Market Model Overview

• Market equilibrium occurs when quantity demanded ($Q_d$) equals quantity supplied ($Q_s$).
• Equilibrium prices ($\overline{P}$) and quantities ($\overline{Q}$) are crucial for understanding market dynamics.

Problem 1: Market Model Analysis

• Equations:
  • Demand: $Q_d = 24 - 2P$
  • Supply: $Q_s = -5 + 7P$
• Elimination Method:
  • Set $24 - 2P = -5 + 7P$ to find equilibrium price.
  • Solve for $\overline{P}$ and subsequently for $\overline{Q}$.
• Formulas Reference (3.4 and 3.5):
  • Specific formulas provide alternative calculations for equilibrium values.

Problem 2: Demand and Supply Function Analysis

• Set (a):
  • Demand: $Q_d = 51 - 3P$
  • Supply: $Q_s = 6P - 10$
• Set (b):
  • Demand: $Q_d = 30 - 2P$
  • Supply: $Q_s = -6 + 5P$
• Elimination Method:
  • For both sets, equate $Q_d$ and $Q_s$, isolate $P$, then compute $\overline{P}$ and $\overline{Q}$.

Condition for Positive Equilibrium

• For $\overline{Q}$ to be positive, the expression $(ad - bc)$ must share the same sign as $(b + d)$.
• This condition ensures a viable equilibrium exists within the specified market models.

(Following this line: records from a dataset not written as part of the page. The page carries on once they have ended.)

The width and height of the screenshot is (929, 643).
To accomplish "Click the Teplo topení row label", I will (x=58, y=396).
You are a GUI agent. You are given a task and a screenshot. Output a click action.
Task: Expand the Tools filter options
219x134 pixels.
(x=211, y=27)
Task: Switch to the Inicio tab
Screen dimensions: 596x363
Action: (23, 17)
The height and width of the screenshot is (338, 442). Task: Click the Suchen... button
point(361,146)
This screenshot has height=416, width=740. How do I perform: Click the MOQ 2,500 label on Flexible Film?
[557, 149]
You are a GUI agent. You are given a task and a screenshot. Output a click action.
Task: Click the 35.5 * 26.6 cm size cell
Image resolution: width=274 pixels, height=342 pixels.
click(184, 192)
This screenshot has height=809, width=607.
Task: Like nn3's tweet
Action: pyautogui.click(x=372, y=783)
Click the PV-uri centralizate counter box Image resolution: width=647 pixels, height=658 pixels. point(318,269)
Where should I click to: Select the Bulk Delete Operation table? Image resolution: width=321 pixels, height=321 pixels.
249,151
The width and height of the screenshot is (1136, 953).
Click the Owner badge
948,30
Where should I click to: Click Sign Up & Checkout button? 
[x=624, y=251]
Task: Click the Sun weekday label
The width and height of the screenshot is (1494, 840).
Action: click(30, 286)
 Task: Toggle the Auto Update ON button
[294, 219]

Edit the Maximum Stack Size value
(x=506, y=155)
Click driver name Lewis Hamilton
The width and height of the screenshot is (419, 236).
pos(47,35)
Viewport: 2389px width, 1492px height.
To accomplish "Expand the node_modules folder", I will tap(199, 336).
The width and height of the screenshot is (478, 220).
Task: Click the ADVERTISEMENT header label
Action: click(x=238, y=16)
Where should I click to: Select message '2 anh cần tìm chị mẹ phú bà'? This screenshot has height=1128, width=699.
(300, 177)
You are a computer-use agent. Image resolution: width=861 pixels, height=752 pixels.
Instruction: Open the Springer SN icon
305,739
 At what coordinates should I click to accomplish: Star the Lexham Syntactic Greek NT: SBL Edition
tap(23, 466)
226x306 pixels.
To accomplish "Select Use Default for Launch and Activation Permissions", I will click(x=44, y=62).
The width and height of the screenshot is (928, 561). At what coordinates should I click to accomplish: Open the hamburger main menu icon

Impact of Zero Sum on Equilibrium

• If $(b + d) = 0$:
  • No equilibrium solution can be derived via formulas (3.4) and (3.5) due to the lack of definitive intersection between demand and supply curves.

Graphical Interpretation

• With $(b + d) = 0$, demand and supply curves become parallel, implying no intersection point exists.
• This configuration indicates the absence of equilibrium in the market: sellers and buyers cannot agree on a transaction price.